Far and away: Challenges of home care in Yellowknife
by Marnie Lamb
In her role as the only home care occupational therapist in Yellowknife, Marjorie Sandercock is also a teacher, an equipment installer, a counsellor and a troubleshooter. “I wear a lot of different hats,” she laughs.
Working for the government-funded Yellowknife Health and Social Services Authority, Marjorie sees clients with a variety of chronic conditions. Most of her clients are referred through nurses, but clients can be referred by themselves or by other health care professionals. Like other home care occupational therapists, Marjorie assesses clients in their homes and considers such issues as home modifications and mobility needs in determining the best way to help clients perform the activities they want to perform, such as preparing meals, caring for children and being able to get around in their home and community.
Yet although Marjorie has the support of a multidisciplinary team which includes a full-time medical social worker and home support workers, she often finds herself wearing hats that most other occupational therapists do not wear. For instance, the nearest equipment vendor is in Edmonton. Having to constantly order even basic adaptive devices from another province is frustrating, so Marjorie started up a “loan cupboard” with such equipment. A client can borrow a device until he or she either no longer requires it or has obtained one from Edmonton. The lack of vendors means that Marjorie, the only person familiar with such devices, is called upon to install them in the client’s home and to troubleshoot when the installation is not quite right or the client is having trouble using the device.

Some of Marjorie’s clients have dementia, and she offers them two major services. The first is a cognitive assessment, which evaluates a client’s memory, judgment and reasoning. This assessment gives her a sense of how much support the client will need and what kinds of activities would stimulate the client without frustrating him. For instance, a client with functional problems who enjoys knitting might be unable to make an afghan but might enjoy winding balls of yarn. This stimulation is vital for those with dementia.
The second service Marjorie offers is a home safety assessment. Clients with dementia face distinct difficulties, one of which is wandering. These clients are often hit with short-term memory loss, and hence might forget that their current address is actually their home, thinking instead that their childhood home is where they live. Clients will wander outside and try to find their homes, a great concern in a place like the Northwest Territories, with its harsh weather. To guard against this, mini-alarm systems can be installed in a client’s home so that if the front door is opened from the inside, an alarm will sound, alerting the family that their loved one might be trying to leave. Such clients can also be referred to the Alzheimer’s Society Wandering Registry, a national database that the RCMP can access. The potential wanderer is given a “medical alert”-like bracelet engraved with his or her name and the words “memory loss.” These tools help locate missing persons.

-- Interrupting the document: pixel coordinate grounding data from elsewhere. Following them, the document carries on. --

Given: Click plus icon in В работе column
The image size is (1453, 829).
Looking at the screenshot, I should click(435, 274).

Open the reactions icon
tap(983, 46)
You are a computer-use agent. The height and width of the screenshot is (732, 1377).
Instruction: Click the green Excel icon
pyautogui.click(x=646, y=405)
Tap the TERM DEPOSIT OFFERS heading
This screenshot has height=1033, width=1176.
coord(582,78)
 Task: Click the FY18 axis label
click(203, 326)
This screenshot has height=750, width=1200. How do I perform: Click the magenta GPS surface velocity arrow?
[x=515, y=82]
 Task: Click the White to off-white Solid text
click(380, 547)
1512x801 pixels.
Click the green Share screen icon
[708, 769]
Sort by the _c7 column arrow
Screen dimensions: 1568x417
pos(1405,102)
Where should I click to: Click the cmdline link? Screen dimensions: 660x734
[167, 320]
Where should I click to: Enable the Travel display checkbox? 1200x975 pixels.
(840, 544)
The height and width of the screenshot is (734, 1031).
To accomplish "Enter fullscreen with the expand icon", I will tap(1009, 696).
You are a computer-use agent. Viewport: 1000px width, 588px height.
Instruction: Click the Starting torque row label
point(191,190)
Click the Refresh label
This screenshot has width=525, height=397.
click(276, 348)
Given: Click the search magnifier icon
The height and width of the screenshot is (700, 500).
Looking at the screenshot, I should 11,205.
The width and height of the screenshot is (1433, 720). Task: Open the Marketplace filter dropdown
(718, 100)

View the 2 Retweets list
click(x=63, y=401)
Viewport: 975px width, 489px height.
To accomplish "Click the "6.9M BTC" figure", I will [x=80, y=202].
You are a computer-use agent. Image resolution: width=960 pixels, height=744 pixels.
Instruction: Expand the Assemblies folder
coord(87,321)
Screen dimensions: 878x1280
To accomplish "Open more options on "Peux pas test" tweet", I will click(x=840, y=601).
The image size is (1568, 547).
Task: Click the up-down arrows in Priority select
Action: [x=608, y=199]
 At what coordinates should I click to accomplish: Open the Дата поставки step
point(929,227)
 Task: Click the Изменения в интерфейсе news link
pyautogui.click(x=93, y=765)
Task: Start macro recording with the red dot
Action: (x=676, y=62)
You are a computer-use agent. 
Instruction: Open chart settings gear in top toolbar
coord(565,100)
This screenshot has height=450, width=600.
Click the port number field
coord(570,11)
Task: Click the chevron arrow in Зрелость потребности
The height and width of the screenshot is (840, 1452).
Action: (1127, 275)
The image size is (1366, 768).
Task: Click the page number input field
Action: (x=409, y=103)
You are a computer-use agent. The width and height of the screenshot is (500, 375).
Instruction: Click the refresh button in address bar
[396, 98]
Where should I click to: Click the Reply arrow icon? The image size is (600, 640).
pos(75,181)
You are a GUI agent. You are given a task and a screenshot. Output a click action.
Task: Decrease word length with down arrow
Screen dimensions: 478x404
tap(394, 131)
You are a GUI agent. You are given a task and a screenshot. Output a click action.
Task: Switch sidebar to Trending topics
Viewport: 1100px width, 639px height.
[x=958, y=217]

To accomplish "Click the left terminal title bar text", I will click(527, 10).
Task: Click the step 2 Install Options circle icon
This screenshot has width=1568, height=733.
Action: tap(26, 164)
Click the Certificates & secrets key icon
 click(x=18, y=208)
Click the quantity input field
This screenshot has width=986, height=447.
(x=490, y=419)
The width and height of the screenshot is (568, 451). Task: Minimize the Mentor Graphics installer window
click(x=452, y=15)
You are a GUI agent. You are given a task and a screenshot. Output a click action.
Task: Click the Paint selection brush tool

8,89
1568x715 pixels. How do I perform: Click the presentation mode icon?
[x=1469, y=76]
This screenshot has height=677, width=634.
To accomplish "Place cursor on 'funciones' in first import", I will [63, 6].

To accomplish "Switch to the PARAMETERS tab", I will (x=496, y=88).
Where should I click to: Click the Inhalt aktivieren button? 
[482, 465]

Because of a lack of resources—no permanent or visiting geriatrician, for example—an early diagnosis of Alzheimer’s is extremely difficult in the Northwest Territories. Most of Marjorie’s clients are in the middle stages of the disease. As a result of a lack of long-term care facilities or day programs for such clients, she often finds herself caring for those in the later stages too. One client moved from a rural location in another province to live with her daughter, who suspected that her mother had Alzheimer’s. The family physician to whom the daughter brought her mother diagnosed the mother as having “dementia, probably of the Alzheimer-type.” After assessing the client and discussing her daily behaviour with the daughter, Marjorie agreed that the client could benefit from occupational therapy.
The daughter faced a dilemma: to send her mother back home to a place she knew but where she had no help; or to keep her in Yellowknife, where she could obtain help more easily but was in an unfamiliar environment. Neither location offered long-term care. Marjorie helped the daughter weigh the pros and cons, and ultimately, the daughter decided to send her mother home, but with a twist: she paid neighbours to act as home support workers for her mother. Marjorie praises the solution as enterprising but worries about its sustainability: “What happens in the future?”
Certain components of the home care program are well funded in Yellowknife; unfortunately occupational therapy is not one of them. Marjorie’s position is only half-time and as a result, her “non-urgent” cases may wait several months before seeing her.